|Feature||The holiest city of Muslims and the birthplace of Prophet Muhammad (s)|
|Local name||Bakka, Balad al-Haram, Balad al-Amin and Umm al-Qura (mother of all settlements)|
|Year of foundation||At the time of Prophet Isma'il (a)|
|Shi'a background||Early Islam|
|Important events||Building Ka'ba, Abraha's Raid and Army of the Elephant, Birth of Prophet Muhammad (s), Birth of Imam Ali (a) Inside the Ka'ba|
|Historical places||Shi'b Abi Talib • Mount Hira' • Mount Thawr|
|Mosques||Masjid al-Haram • Al-Khayf Mosque • Ghadir Khumm Mosque • Masjid al-Nahr • Tan'im Mosque|
Mecca (Arabic: مکة) is the holiest city for Muslims where Prophet Muhammad (s) was born and Islam was appeared. This city is located in Arabian Peninsula, Arabia. Bakka, Balad al-Ḥarām, Balad al-Amīn and Umm al-Qurā are the other names of this city.
Ka'ba, the Qibla of Muslims is located in Mecca and every year millions of Muslims visit it in order to perform Hajj.

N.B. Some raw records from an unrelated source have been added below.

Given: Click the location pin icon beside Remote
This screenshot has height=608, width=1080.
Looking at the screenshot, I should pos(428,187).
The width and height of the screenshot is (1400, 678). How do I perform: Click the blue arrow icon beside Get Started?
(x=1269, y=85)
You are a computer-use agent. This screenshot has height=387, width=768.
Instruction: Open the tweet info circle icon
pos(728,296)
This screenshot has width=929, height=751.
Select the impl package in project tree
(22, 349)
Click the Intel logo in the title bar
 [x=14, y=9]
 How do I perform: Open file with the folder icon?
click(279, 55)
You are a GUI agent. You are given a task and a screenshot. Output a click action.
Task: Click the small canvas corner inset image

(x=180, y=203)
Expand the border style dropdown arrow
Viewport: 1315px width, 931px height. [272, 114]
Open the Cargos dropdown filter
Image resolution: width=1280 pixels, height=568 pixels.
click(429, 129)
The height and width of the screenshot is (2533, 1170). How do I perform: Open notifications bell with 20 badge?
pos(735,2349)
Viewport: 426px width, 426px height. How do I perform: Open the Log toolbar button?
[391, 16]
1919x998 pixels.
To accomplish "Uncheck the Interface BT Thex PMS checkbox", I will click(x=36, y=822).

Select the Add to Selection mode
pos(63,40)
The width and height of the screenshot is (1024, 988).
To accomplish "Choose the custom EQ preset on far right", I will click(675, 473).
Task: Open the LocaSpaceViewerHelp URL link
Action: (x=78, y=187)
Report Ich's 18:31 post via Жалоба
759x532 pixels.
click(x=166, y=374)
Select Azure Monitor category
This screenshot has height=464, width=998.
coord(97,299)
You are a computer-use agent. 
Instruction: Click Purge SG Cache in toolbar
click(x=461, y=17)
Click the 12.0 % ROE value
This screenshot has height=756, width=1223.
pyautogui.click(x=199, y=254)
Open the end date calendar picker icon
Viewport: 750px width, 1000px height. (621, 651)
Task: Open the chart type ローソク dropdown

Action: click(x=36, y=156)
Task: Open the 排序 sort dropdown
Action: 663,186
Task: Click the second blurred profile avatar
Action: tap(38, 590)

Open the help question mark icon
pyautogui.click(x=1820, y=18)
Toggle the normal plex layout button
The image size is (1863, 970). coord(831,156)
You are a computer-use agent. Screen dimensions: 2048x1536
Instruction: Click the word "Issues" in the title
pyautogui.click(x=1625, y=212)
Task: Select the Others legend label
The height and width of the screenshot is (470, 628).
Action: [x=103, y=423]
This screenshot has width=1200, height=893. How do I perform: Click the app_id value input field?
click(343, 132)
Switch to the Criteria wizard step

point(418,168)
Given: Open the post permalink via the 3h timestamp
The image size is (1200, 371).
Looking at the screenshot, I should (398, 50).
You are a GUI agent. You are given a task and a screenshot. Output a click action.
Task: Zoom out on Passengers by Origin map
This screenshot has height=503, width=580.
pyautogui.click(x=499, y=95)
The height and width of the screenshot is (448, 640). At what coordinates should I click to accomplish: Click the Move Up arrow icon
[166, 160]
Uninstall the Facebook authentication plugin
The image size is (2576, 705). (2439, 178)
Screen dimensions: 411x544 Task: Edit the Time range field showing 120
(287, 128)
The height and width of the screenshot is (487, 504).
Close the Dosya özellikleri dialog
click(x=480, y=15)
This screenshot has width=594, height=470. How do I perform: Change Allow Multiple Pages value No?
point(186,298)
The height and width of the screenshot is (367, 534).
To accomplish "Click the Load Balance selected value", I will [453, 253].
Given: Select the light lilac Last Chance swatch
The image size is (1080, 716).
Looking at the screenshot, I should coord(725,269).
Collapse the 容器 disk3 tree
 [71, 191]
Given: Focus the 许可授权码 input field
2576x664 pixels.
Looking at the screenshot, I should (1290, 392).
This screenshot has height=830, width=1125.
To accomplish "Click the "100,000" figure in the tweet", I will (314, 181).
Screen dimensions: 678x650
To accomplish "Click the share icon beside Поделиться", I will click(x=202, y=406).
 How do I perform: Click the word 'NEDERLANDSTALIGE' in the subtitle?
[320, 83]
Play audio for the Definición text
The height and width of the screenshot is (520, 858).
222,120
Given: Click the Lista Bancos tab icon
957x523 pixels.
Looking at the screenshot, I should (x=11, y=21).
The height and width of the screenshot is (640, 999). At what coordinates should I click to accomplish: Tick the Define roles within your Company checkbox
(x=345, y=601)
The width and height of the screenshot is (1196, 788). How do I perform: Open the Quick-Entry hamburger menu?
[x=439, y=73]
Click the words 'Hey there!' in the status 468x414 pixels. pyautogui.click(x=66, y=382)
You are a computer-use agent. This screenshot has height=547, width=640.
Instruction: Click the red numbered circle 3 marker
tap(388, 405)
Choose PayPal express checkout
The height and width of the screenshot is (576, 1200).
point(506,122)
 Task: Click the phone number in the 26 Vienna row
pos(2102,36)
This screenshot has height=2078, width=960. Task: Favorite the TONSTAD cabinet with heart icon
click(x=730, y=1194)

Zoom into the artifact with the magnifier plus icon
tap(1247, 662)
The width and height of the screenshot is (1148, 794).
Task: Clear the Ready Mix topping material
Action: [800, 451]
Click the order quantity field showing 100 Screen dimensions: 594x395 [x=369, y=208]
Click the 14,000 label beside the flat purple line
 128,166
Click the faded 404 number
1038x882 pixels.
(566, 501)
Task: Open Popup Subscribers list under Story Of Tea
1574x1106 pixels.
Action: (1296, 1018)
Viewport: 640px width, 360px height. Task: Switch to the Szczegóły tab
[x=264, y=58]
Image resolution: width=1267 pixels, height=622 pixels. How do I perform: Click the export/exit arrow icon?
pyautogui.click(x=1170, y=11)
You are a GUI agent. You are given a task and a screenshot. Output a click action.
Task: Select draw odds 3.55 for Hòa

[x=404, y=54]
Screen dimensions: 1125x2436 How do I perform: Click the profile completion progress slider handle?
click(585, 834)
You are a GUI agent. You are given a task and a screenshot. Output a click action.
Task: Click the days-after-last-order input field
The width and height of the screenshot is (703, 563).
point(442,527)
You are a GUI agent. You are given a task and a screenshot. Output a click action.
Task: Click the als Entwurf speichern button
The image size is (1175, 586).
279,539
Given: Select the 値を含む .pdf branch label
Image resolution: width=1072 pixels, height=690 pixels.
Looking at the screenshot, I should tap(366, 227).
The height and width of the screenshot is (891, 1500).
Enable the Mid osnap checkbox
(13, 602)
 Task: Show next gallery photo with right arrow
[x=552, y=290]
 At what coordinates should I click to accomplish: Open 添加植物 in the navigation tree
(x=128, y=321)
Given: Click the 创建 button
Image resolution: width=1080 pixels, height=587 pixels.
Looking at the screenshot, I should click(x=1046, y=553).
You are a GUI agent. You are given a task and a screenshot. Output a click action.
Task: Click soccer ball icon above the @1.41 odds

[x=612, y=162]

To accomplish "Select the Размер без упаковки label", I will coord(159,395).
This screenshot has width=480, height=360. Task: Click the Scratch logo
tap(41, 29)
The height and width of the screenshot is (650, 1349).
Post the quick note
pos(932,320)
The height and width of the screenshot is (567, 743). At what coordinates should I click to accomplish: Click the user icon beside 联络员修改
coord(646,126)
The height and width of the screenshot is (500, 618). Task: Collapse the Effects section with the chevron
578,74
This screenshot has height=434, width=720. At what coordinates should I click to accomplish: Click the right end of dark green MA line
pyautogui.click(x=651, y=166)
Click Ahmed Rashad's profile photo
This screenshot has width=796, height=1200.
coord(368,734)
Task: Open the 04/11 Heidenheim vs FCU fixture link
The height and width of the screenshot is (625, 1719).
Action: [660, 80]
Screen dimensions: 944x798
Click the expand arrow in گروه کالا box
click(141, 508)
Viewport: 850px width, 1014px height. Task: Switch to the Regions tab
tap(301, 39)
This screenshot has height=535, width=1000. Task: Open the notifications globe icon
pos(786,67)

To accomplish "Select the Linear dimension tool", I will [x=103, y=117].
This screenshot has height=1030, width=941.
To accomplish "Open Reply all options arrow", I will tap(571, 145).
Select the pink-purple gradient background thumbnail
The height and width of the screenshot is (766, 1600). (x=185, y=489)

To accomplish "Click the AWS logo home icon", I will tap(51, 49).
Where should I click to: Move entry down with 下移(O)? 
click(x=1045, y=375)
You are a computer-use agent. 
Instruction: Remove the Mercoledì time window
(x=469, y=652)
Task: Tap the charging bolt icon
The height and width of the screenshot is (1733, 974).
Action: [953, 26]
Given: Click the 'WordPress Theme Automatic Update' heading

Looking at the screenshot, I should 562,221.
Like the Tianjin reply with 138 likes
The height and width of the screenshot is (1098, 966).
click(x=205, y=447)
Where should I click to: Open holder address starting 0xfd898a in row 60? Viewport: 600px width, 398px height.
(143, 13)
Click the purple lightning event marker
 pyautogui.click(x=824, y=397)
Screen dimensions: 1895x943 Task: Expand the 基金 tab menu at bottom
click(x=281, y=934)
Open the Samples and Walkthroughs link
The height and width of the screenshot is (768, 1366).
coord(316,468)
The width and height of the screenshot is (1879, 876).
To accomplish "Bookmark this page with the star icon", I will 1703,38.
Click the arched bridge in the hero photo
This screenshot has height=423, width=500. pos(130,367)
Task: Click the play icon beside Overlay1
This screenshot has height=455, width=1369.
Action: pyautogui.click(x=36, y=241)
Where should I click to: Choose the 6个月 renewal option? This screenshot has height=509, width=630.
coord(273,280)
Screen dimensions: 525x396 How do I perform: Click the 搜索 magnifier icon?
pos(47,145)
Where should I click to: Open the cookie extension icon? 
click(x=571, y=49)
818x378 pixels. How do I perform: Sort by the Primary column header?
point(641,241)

Masjid al-Haram, 'Arafat, Mash'ar al-Haram and Mina are the most important religious and holy places in the city.
The population of Mecca increased in the 10th/16th century. A large number of Shi'ite scholars were living in Mecca during different historical eras. In the time of Al Sa'ud, Shi'ites have faced restrictions in performing their religious rituals because of anti-Shi'ite approaches of Wahhabis. Shi'ites are also economically under pressure.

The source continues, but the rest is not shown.